Document section:
A very detail response with my mind now at rest also, I suppose my grudge was having another hole cut into the roof of new van just to compensate for bad design :roll:


----------



## Penquin

We have a mushroom vent fitted which only leaked when I broke the external cap - the whole vent is easy to replace and I did it in less than 1 hour.

BUT

I may be thick (no comments needed) but I cannot see how fitting one of these would solve the problem of water and air coming in and around the Heki.....

Are they planning on fitting the missing seal or a non-vented Heki?

If not why / how would fitting another vent help?

Dave


----------



## tattytony

Penquin said:


> We have a mushroom vent fitted which only leaked when I broke the external cap - the whole vent is easy to replace and I did it in less than 1 hour.
> 
> BUT
> 
> I may be thick (no comments needed) but I cannot see how fitting one of these would solve the problem of water and air coming in and around the Heki.....
> 
> Are they planning on fitting the missing seal or a non-vented Heki?
> 
> If not why / how would fitting another vent help?
> 
> Dave


They (being Autotrail) have fitted a vented heki which is sealed on the leading edge and 2inches of 2 sides but not around the other 2/3rds of the heki so when driving I get some form of turbulance and causing a draft to come in the heki and if raining that too :x , they (being Chelston where I bought it) are saying fit the vent and seal all round the heki no draft or rain (I Hope) 8O


----------



## SNandJA

tattytony said:


> Penquin said:
> 
> 
> 
> We have a mushroom vent fitted which only leaked when I broke the external cap - the whole vent is easy to replace and I did it in less than 1 hour.
> 
> BUT
> 
> I may be thick (no comments needed) but I cannot see how fitting one of these would solve the problem of water and air coming in and around the Heki.....
> 
> Are they planning on fitting the missing seal or a non-vented Heki?
> 
> If not why / how would fitting another vent help?
> 
> Dave
> 
> 
> 
> They (being Autotrail) have fitted a vented heki which is sealed on the leading edge and 2inches of 2 sides but not around the other 2/3rds of the heki so when driving I get some form of turbulance and causing a draft to come in the heki and if raining that too :x , they (being Chelston where I bought it) are saying fit the vent and seal all round the heki no draft or rain (I Hope) 8O
Click to expand...

I don't know what conversations you've had with Autotrail and the Dealer but the reason for ventilation is indicated on this link

HSE Report on Standards for Caravans etc.

A house has natural ventilation to cope with gas fires up to 3kw without an airbrick I think. So without giving you sleepless nights, you'd hope that Autotrail would be aware of the BSI standards for motorhome ventilation and that a mushroom ventilator would probably give more than the omitted seal "system" on the Heki.

Goal of the exercise: Reproduce the part of the motorhome roof vent thread that begins at the words "HSE Report on" and ends after the words "on the Heki.". The entries below have no role in this.

Data shown:
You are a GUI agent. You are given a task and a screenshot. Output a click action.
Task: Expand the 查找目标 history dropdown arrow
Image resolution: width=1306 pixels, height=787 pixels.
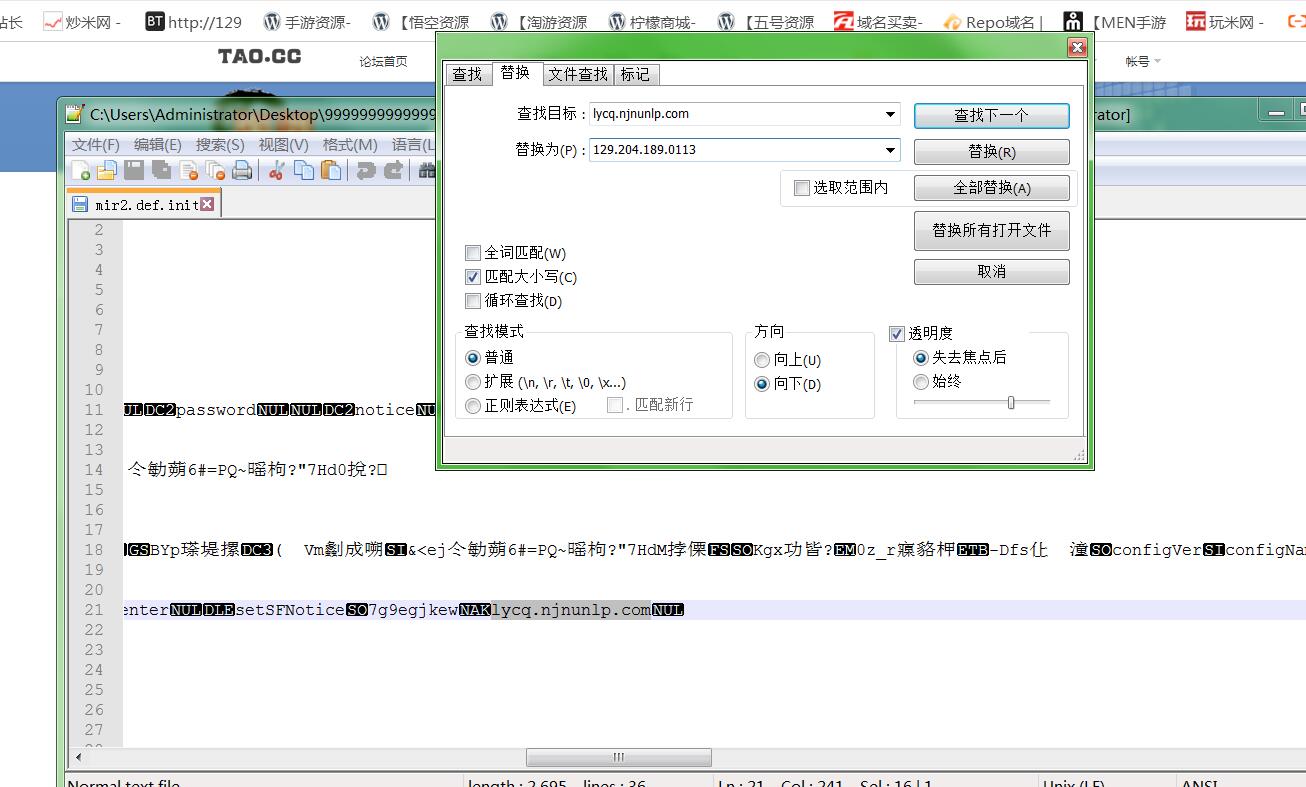coord(890,114)
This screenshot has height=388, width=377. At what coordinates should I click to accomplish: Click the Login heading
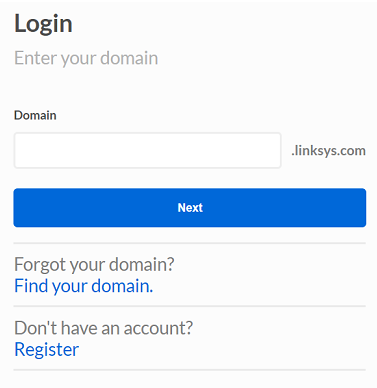[43, 24]
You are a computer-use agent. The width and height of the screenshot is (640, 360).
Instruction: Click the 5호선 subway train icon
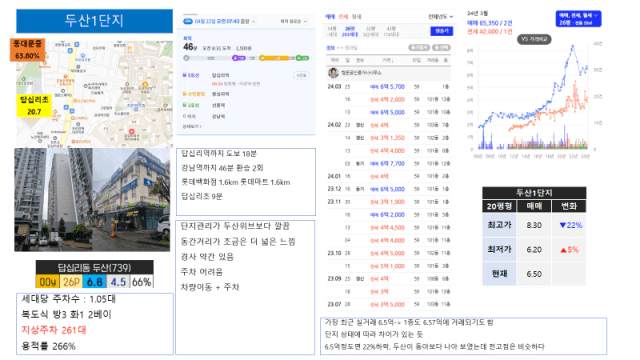(185, 75)
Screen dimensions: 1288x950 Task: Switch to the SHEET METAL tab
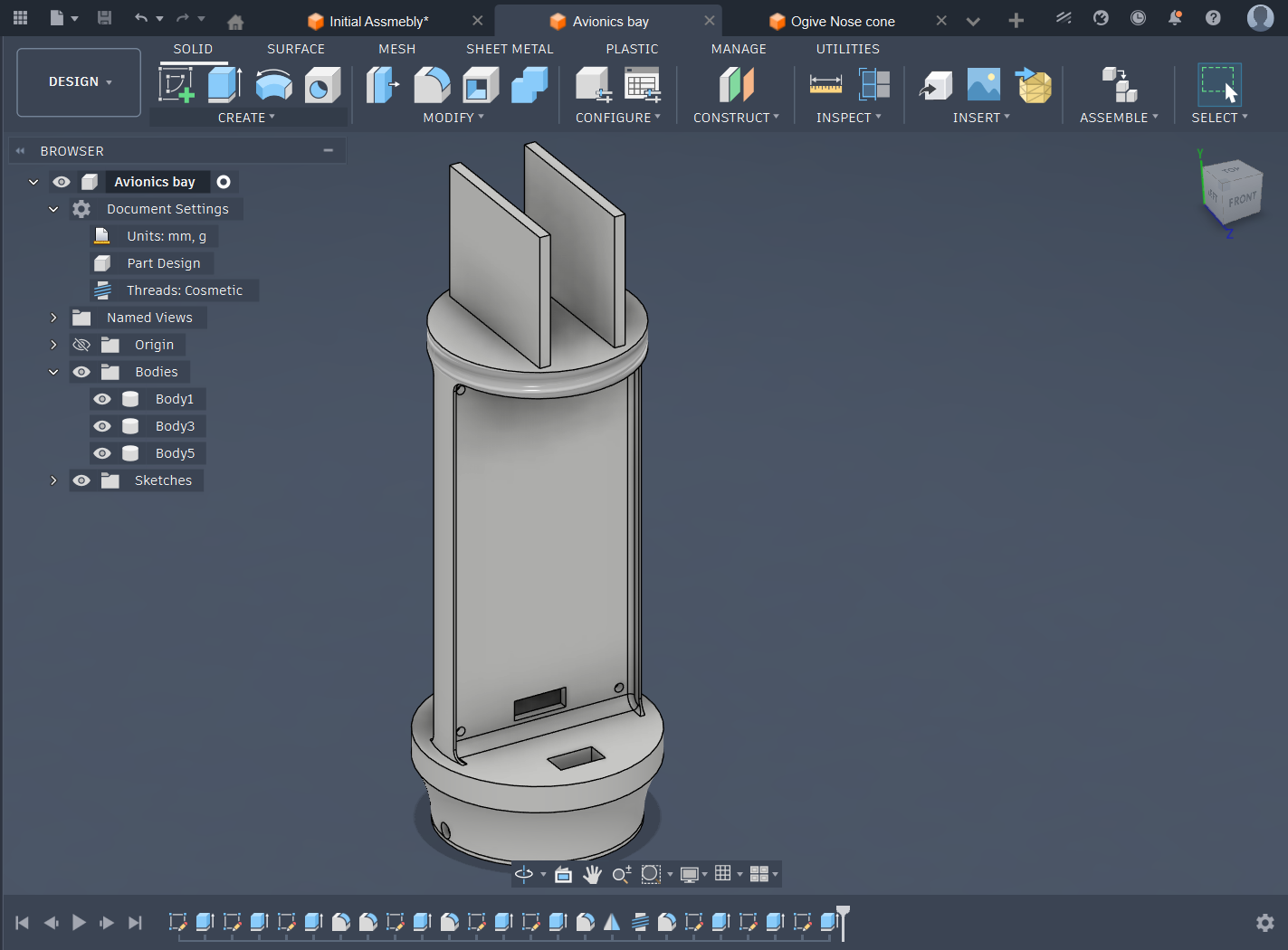[509, 49]
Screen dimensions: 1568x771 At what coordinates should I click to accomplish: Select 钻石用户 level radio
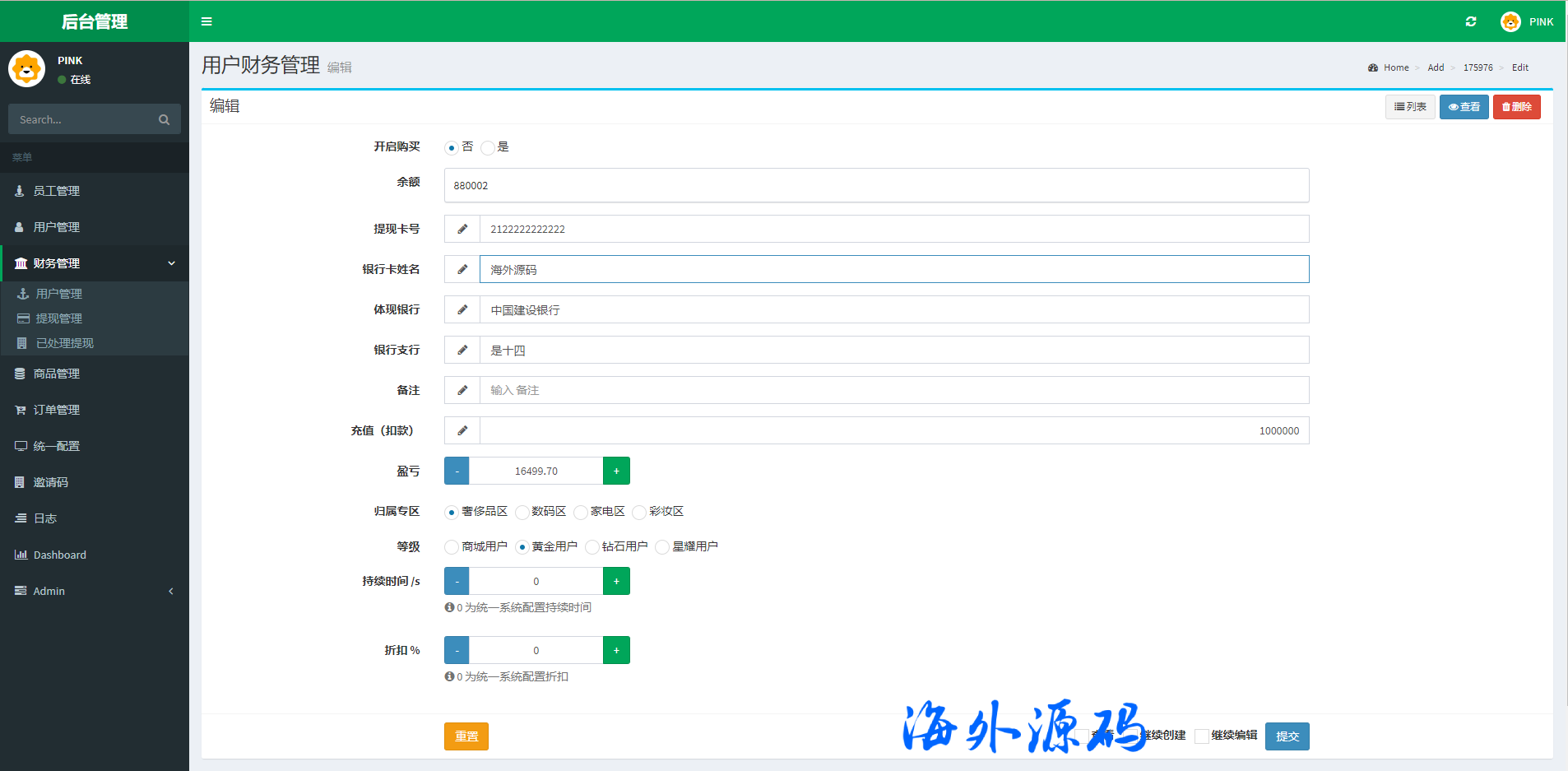592,547
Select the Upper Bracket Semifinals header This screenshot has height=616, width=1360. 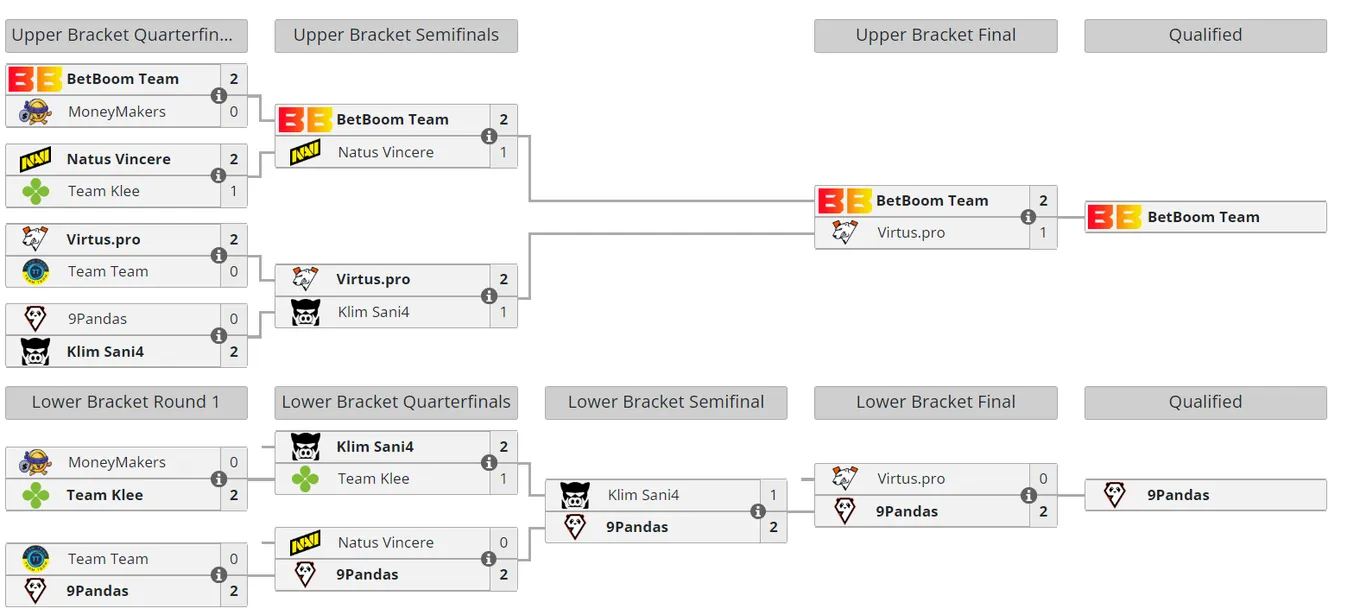396,35
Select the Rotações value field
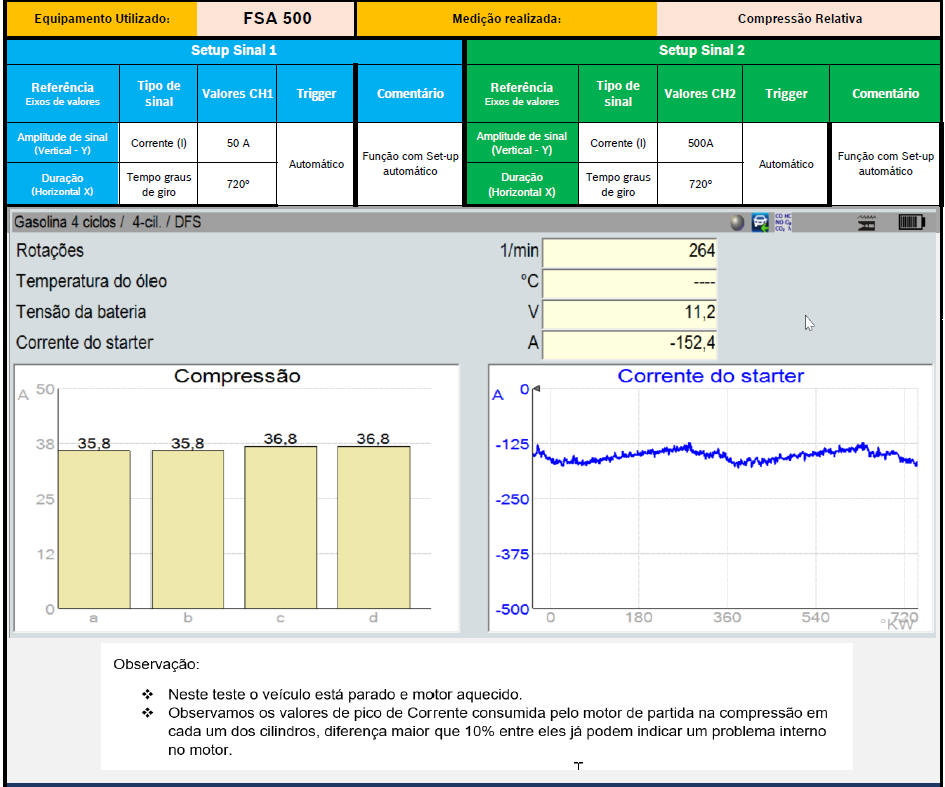Image resolution: width=945 pixels, height=787 pixels. pyautogui.click(x=629, y=252)
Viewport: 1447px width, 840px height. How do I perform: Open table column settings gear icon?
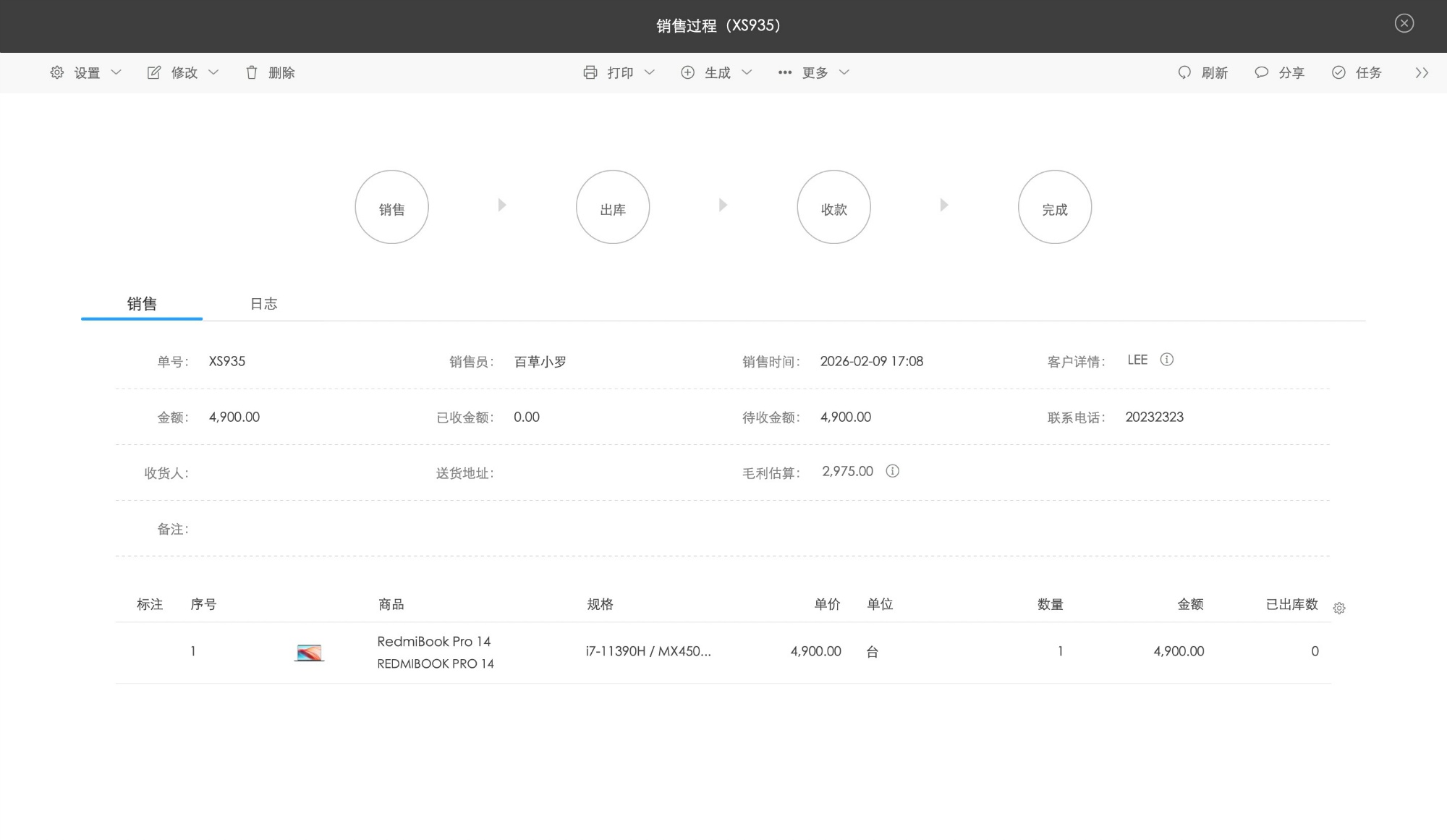point(1339,608)
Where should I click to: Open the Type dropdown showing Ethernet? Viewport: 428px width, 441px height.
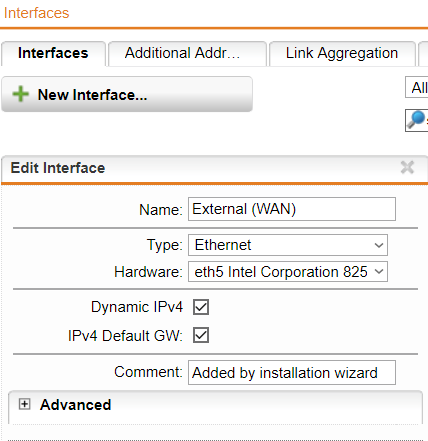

Final answer:
HSE Report on Standards for Caravans etc.

A house has natural ventilation to cope with gas fires up to 3kw without an airbrick I think. So without giving you sleepless nights, you'd hope that Autotrail would be aware of the BSI standards for motorhome ventilation and that a mushroom ventilator would probably give more than the omitted seal "system" on the Heki.